From Colonel Drake’s discovery of oil in 1859 to the vast cut-over of remaining primary forest, to a little-known offshoot of the Atomic Energy Commission’s Project Plowshares called Project Ketch, which (before it was stopped) would have nuked a cavity in north-central PA for storage of natural gas, Pennsylvania’s rural areas have served as an unwitting consort to America’s insatiable appetite for energy and natural resources.
Recent discoveries in the Marcellus formation (see the National Geographic story, and the Nov 6 New York Times piece) could be seen as a mere continuation of long term trends if the stakes weren’t so high—both for increasing domestic energy production and preserving drinking water supplies in the isolated towns and villages in the swath of sparsely inhabited counties that haven’t been “pristine” for upwards of two centuries.
The ingredients – including mountainous peripheries away from population centers, limited economic activities, and aging populations – mean the temptation to sell out to gas developers is high. A report by Penn State’s Earth and Mineral Sciences College that gas development had already generated $389 million in tax revenues and created more than 44,000 jobs was trumpeted by the industry as an almost irresistible boon for the state.
Outgoing governor Ed Rendell’s last-ditch ban on new drilling permits in state forest land will be easily reversed by the incoming Republic Governor-elect, Tom Corbett. To date, 140,000 acres have been open for leasing since 2008, making the state $400 million in lease payments at about $3,000 an acre. A total of 700,000 acres of state forest land are now available. Do the math: that’s over $2 billion.
In the run-up to the recent across-the-board Republican electoral victories, the Marcellus shale gas issue received prominent attention. Although there was no state ballot question on fracking, Republican candidate Tom Corbett urged increased gas development and promised that the state would not tax proceeds from drilling. By implication he promised no additional regulations, appearing to throw open the door for additional exploration. Corbett’s decisive victory all but ensures that gas development will be stepped up.
Adding partisan insult to environmental injury, Republican mastermind Karl Rove told an appreciative audience in Pittsburgh the day after the election that “Climate is gone” as an issue, and the Republican victories would remove legislative threats to the industry. It should come as no surprise that the gas industry spent heavily in statewide races, reportedly donating $835,000 to Tom Corbett through mid-October.

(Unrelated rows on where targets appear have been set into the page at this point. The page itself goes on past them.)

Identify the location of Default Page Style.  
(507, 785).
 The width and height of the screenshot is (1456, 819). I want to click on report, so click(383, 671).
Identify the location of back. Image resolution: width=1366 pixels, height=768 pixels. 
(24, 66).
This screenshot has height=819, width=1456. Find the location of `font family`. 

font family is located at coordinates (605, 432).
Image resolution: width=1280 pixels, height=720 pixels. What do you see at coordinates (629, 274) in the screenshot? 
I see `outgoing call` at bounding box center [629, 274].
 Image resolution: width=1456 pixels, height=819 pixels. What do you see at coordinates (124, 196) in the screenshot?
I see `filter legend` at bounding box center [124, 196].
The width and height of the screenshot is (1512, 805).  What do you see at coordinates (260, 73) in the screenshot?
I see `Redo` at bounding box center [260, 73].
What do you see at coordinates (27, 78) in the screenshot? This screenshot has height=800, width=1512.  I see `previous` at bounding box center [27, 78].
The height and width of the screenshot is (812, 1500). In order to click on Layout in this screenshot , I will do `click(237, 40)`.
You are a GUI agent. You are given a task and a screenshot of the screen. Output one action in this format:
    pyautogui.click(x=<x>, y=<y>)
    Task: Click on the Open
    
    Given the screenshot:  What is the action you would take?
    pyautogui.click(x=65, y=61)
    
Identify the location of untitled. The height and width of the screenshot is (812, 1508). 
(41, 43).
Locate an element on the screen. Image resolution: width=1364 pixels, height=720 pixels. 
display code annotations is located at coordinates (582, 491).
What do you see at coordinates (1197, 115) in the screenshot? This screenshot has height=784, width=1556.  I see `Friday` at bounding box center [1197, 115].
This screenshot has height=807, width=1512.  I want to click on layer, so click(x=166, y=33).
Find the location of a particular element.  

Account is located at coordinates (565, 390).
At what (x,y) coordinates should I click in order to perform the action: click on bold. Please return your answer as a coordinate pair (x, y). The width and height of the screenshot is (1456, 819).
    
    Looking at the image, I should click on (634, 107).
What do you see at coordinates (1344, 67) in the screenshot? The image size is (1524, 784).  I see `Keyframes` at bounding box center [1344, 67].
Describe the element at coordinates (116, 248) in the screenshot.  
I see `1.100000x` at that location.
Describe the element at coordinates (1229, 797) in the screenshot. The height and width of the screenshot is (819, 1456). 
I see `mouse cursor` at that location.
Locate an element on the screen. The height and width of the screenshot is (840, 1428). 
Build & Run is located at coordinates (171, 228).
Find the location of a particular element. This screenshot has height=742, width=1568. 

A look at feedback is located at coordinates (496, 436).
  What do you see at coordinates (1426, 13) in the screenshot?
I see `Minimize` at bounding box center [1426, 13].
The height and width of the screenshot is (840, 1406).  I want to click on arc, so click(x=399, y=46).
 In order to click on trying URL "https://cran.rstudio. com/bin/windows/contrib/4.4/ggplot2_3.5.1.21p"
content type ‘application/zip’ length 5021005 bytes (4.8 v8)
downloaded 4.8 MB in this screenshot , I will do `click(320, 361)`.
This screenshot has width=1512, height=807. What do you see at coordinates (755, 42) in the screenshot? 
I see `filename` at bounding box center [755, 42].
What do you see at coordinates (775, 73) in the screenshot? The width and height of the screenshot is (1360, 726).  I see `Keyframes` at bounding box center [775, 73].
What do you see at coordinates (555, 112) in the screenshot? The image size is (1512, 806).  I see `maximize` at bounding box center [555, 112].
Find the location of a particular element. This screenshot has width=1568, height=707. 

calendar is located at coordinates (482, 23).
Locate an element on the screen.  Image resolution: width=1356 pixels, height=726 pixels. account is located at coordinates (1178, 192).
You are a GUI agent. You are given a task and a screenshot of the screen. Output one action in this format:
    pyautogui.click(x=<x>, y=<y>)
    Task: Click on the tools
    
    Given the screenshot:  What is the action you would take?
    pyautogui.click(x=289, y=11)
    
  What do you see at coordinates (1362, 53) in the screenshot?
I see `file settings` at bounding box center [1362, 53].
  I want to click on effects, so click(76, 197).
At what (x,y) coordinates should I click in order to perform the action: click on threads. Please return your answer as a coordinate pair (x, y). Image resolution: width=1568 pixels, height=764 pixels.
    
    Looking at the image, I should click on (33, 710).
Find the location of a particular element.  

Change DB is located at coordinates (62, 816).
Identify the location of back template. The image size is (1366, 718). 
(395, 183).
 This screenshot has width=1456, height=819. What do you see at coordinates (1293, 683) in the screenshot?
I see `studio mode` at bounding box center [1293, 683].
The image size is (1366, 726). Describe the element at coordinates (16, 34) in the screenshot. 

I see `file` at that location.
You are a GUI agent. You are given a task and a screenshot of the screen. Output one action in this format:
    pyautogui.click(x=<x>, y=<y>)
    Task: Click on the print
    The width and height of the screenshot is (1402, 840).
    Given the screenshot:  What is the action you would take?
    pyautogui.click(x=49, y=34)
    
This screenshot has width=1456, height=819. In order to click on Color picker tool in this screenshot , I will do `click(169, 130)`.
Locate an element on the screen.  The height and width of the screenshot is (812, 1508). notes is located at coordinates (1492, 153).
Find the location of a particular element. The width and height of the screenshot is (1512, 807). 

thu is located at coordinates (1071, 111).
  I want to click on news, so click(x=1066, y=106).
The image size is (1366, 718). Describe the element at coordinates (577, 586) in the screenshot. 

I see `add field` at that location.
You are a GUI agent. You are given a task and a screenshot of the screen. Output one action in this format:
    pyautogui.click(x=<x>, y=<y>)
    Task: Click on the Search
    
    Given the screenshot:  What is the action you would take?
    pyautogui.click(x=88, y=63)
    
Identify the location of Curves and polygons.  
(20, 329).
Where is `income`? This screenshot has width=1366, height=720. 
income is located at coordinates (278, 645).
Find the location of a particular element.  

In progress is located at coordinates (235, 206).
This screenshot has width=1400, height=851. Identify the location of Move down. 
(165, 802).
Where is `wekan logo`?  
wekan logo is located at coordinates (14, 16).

Corbett’s campaign platform called for a 10 percent across-the-board cut in the state budget. Now-Governor-elect, he will very likely add environmental protection to his list of items to be reduced or flat-lined when the new Republican-dominated General Assembly convenes.
What does this mean for Pennsylvania’s fragile aquifers across the Marcellus Formation? Cabot Oil and Gas of Houston paid $240,000 in fines last year for contaminating the water wells in Dimock, in Susquehanna County. It also signed three consent decrees agreeing to provide water treatment and not to challenge state findings that it is responsible; however when the state said Cabot would have to pay the cost of piping the water the six miles from nearby Montrose, Cabot did an about-face and said that it signed those consent decrees under duress.
The gas drilling process uses toxic chemicals like ethylbenzene and toluene, which are mixed with sand and millions of gallons of water to extract the natural gas from the shale. Most of these toxic and carcinogenic chemicals are left in the ground, or end up in groundwater which actually lies above the fracking areas, making the mixing of toxins and drinking water almost inevitable.
The last stop in all-out drilling in northeastern PA could be the EPA’s launch of the first comprehensive study of environmental impacts of shale gas drilling. But with the Commonwealth of Pennsylvania facing a serious budget shortfall just as federal stimulus money to the states begins to tail off, the Feds will have a fight on their hands if they try to mess with the Keystone State’s new revenue stream.